Politics Magazine

Schizophrenia and Autism: Similarities and Differences

Posted on the 14 April 2018 by Calvinthedog

JohnnyHG writes: There is evidence schizophrenia is developmental like Autism. I would exclude the cases of diagnosis of someone with a history of drug use or brief psychotic hallucinations from environment. The fuck up just gets delayed – it’s latent, which is why it happens in one’s teens/early 20s rather than toddlerhood. But there are signs lasting years leading up to it if I am correct, prodromal? It doesn’t happen overnight.

Experts have watched videos of children who later went on to develop the condition and could pick them out after a while. Often poorer school grades, abnormal movements, and irritable behavior could be found. Plus the negative and cognitive symptoms overlap heavily with Asperger’s/ASD or just Autism Disorder. I believe they bundled it all up because there is too much heterogeneity, hence the distinction between AS and Autism was a bit artificial.

Some things seem to be opposites: clumsiness in autism vs. stupor/stiffness in SCZ, repetitive literal speech or no speech in autism vs alogia or garbled speech in SCZ, obsessiveness with one topic in autism vs apathy in SCZ, but stereotypies are shared and so are bizarre habits. However, there is a different flavor to them, hard to describe.

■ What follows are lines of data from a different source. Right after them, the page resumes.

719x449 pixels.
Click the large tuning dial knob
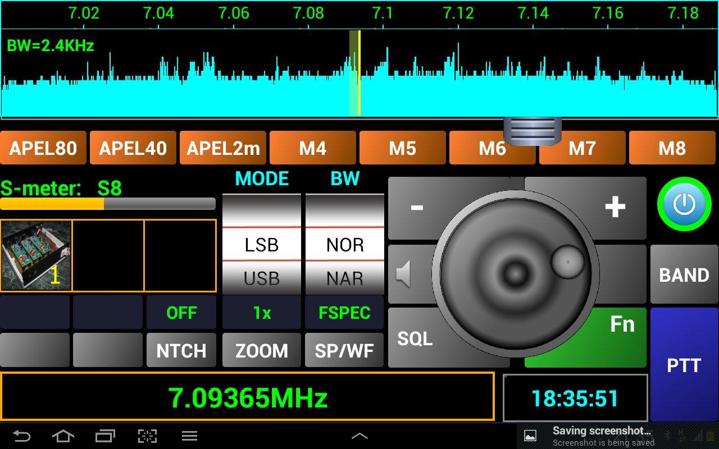(514, 273)
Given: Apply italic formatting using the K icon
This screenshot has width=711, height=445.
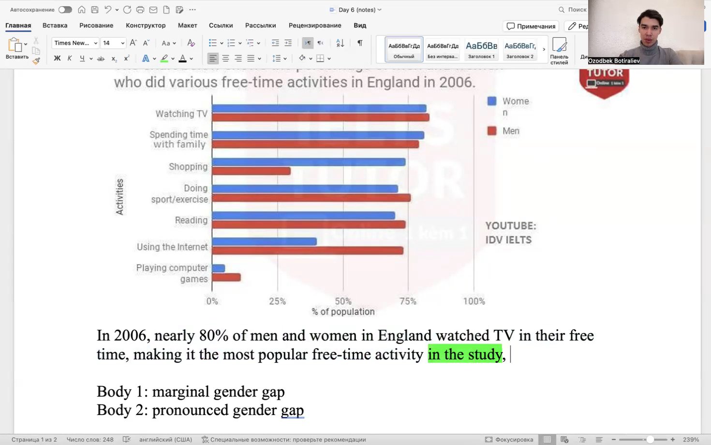Looking at the screenshot, I should (x=69, y=58).
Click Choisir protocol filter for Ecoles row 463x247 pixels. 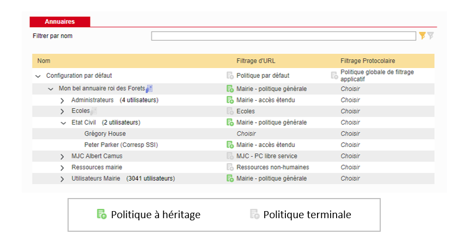tap(350, 111)
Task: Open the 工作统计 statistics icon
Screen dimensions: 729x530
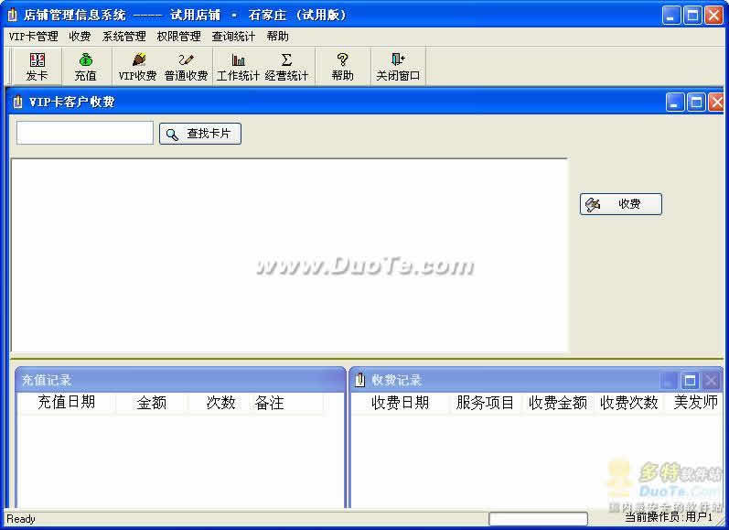Action: point(238,67)
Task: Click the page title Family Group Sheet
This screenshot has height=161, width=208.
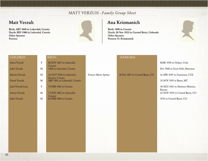Action: [x=119, y=13]
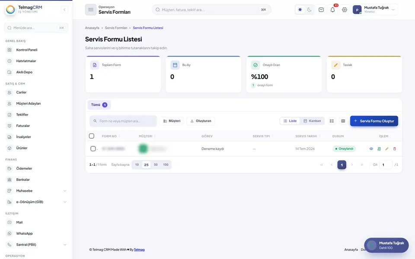
Task: Open the notifications bell icon
Action: tap(333, 10)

Do you believe it is neurodevelopmental or stick with the old belief it’s degenerative?

Thanks for the excellent comment. I share your views. I have long believed that schizophrenia is developmental. Really they are born with it or born with the tendency. With enough stress or genetic loading, they get schizophrenia, and if they have little stress or low genetic loading, they either get schizotypal personality disorder (really just mild schizophrenia) or they may get schizophrenia with a later onset.

There really are two things they are seeing in the early symptoms.

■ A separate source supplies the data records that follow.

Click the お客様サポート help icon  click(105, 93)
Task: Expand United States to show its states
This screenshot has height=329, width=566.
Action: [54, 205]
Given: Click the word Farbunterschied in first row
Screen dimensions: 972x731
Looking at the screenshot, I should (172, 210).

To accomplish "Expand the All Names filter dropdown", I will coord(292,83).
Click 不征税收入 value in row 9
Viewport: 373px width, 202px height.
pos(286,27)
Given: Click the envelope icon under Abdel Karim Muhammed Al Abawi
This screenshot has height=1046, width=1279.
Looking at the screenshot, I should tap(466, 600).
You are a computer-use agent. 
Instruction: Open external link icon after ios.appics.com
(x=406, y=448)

The first are the early symptoms – clumsiness, oddness, poor grades, irritability, etc. Those are childhood symptoms.

Then there is the prodrome which hits in adolescence at some point. This causes a slow deterioration over a few years’ period leading to the classic onset from 16-24. I was best friends with a man with paranoid schizophrenia for a year. I hung out with him every day that year. It was a most interesting experience!

At the time, he was 27 years old and he was in the prodromal phase of paranoid schizophrenia. It had been going on maybe since age ~22, so five years. A long slow prodrome is common in paranoid schizophrenia. He was hearing voices the whole time, but his charming personality was quite intact. He was half-Black, very good-looking, and very charming, and he attracted White women everywhere we went together. He later got slowly worse and worse, and after a while, he was not even talking much. I haven’t heard much about him since, as my relatives are telling me to avoid him.